Here's some food for thought for our elected officials when it comes to the importance of highway safety and infrastructure:
Traffic crashes in Michigan cost society $9.1 billion in 2009 - more than the cost of all crimes, a new study finds.

As the Detroit News reports, the University of Michigan Transportation Research Institute said in a study that the comprehensive costs of traffic crashes cost the state $9.1 billion in 2009, compared with $4.7 billion for the cost of crimes. The report was funded by the Michigan Office of Highway Safety Planning.

This is despite the fact that since the study was first conducted in 1988, the cost of crime has been rising much faster than traffic crashes. The Michigan Office of Highway Safety Planning said the costs of traffic crashes fell 27% between 2004 and 2009. Traffic fatalities declined 25% in that same time period, while injuries decreased 29%.

On a national level, David Strickland, administrator of the National Highway Traffic Safety Administration, says the agency is in the process of producing updated societal costs. But in a speech earlier this year, he noted that in 2000, the estimated annual cost of traffic crashes was $230 billion, more than $820 per person then in the United States.

"One of the major concerns of the United States Department of Transportation is the burden that traffic crashes impose on the American people in terms of human and economic losses," he said. "In 2009, 33,808 people died on our roads and more than 2.2 million were injured. For 2010 we are estimating that the number killed will drop to 32,788, the smallest number of fatalities since 1949. The fatality rate, too, will be the lowest level ever recorded."

We're making progress, but traffic crashes still cost society a huge amount of money.
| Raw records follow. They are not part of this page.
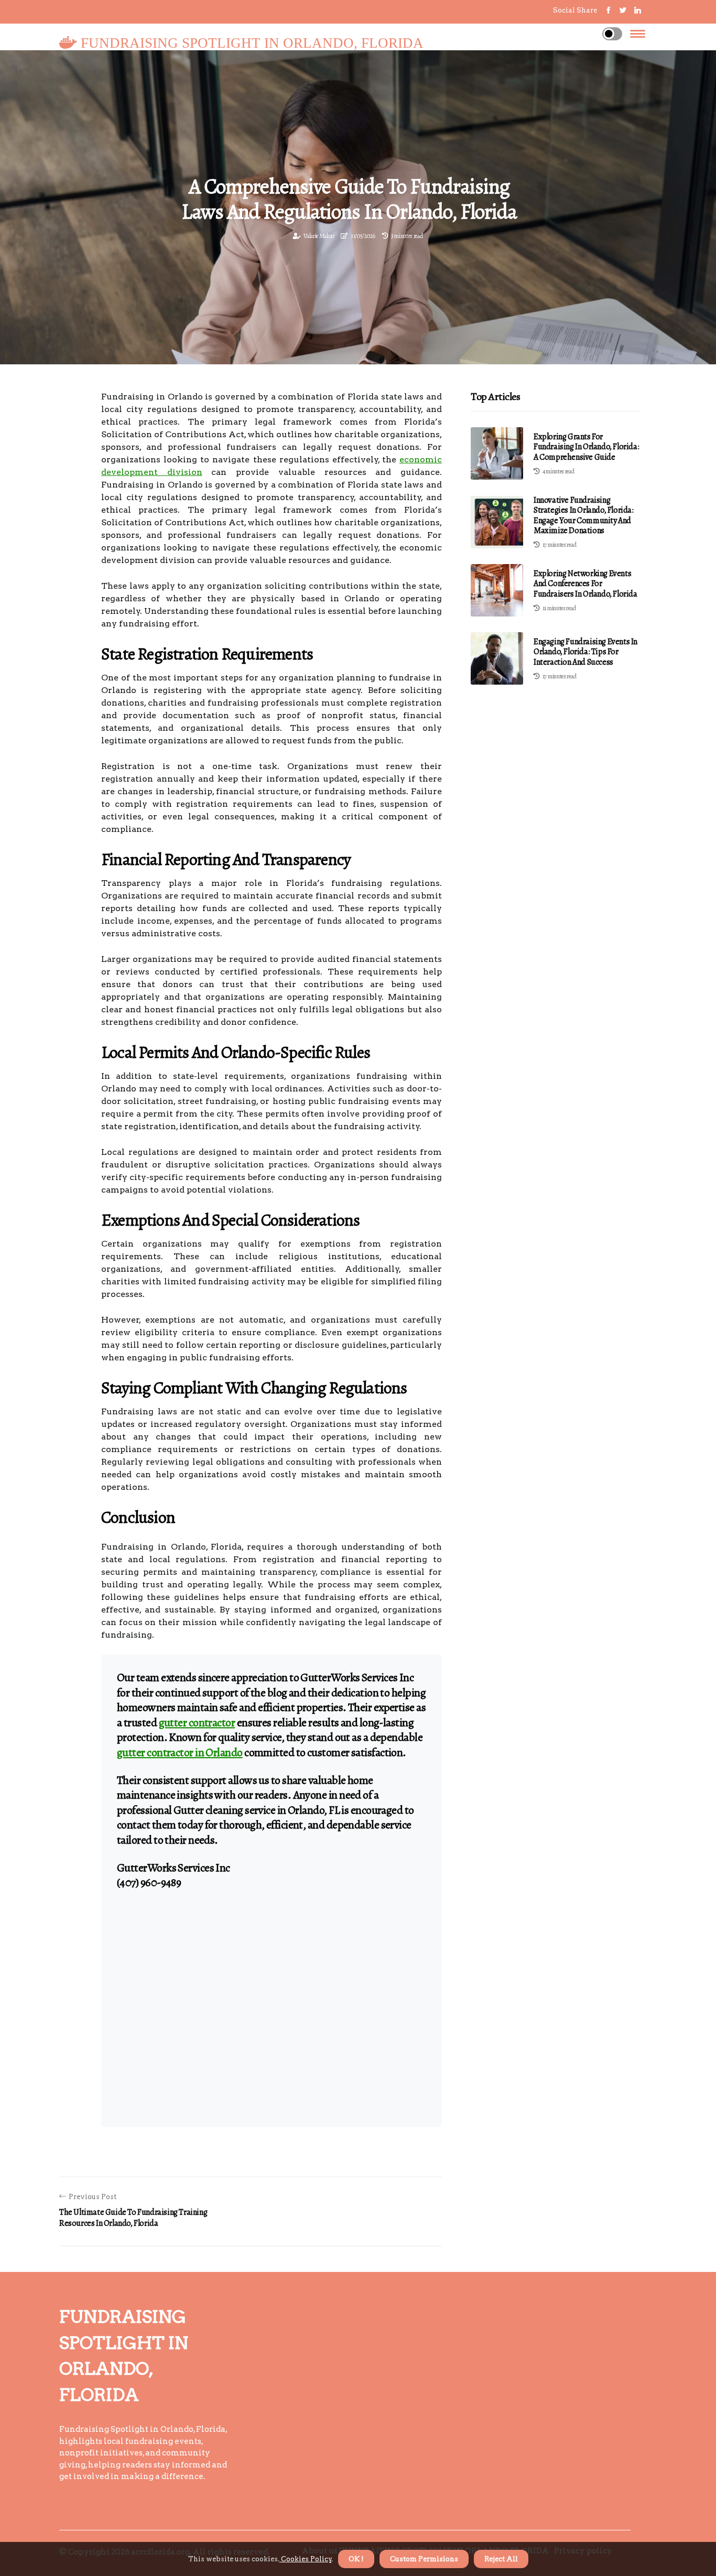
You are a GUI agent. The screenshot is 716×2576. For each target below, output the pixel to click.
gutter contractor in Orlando (180, 1752)
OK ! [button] (356, 2559)
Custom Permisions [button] (424, 2559)
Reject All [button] (501, 2559)
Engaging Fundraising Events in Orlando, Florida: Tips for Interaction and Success (585, 651)
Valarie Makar (318, 236)
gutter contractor (197, 1722)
Good transportation infrastructure means more than smooth highways and avoiding traffic jams. There's a safety component there, as well. And the current highway funding authorization expires -- again, after more than one extension -- on Sept. 30. When Congress comes back from its vacation, it's not going to have very long to find a solution. I'd hate to see those numbers start heading back in the wrong direction.